### Extracted entries
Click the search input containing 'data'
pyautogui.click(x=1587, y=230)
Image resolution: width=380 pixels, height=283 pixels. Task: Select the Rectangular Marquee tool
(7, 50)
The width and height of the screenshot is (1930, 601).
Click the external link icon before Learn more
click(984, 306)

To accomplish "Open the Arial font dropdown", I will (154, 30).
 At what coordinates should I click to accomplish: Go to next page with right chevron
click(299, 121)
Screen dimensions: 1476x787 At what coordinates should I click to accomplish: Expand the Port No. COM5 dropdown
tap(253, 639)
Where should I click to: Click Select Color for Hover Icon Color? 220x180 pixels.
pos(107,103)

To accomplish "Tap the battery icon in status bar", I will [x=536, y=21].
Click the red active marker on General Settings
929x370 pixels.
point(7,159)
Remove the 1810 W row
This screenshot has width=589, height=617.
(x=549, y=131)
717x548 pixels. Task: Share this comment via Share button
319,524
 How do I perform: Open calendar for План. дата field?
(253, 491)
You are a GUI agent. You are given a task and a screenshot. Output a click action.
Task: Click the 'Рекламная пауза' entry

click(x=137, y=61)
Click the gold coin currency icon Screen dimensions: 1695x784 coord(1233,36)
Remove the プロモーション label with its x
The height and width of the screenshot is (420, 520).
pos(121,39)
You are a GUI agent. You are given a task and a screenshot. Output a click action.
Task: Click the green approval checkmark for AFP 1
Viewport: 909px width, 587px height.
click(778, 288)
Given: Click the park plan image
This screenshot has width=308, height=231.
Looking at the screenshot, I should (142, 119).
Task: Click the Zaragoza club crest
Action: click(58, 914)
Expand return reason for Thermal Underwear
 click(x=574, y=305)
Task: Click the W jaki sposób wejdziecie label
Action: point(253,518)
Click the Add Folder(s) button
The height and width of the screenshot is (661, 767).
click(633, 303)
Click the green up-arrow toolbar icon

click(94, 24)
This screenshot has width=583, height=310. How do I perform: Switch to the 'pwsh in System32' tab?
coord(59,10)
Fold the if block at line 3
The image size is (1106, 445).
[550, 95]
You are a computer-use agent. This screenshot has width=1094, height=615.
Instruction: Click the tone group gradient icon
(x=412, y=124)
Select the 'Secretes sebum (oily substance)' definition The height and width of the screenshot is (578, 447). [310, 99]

### Problem to work on
Across all the entries, count the lines that contain the word "will" and give the number by itself.

### Result of the exercise
2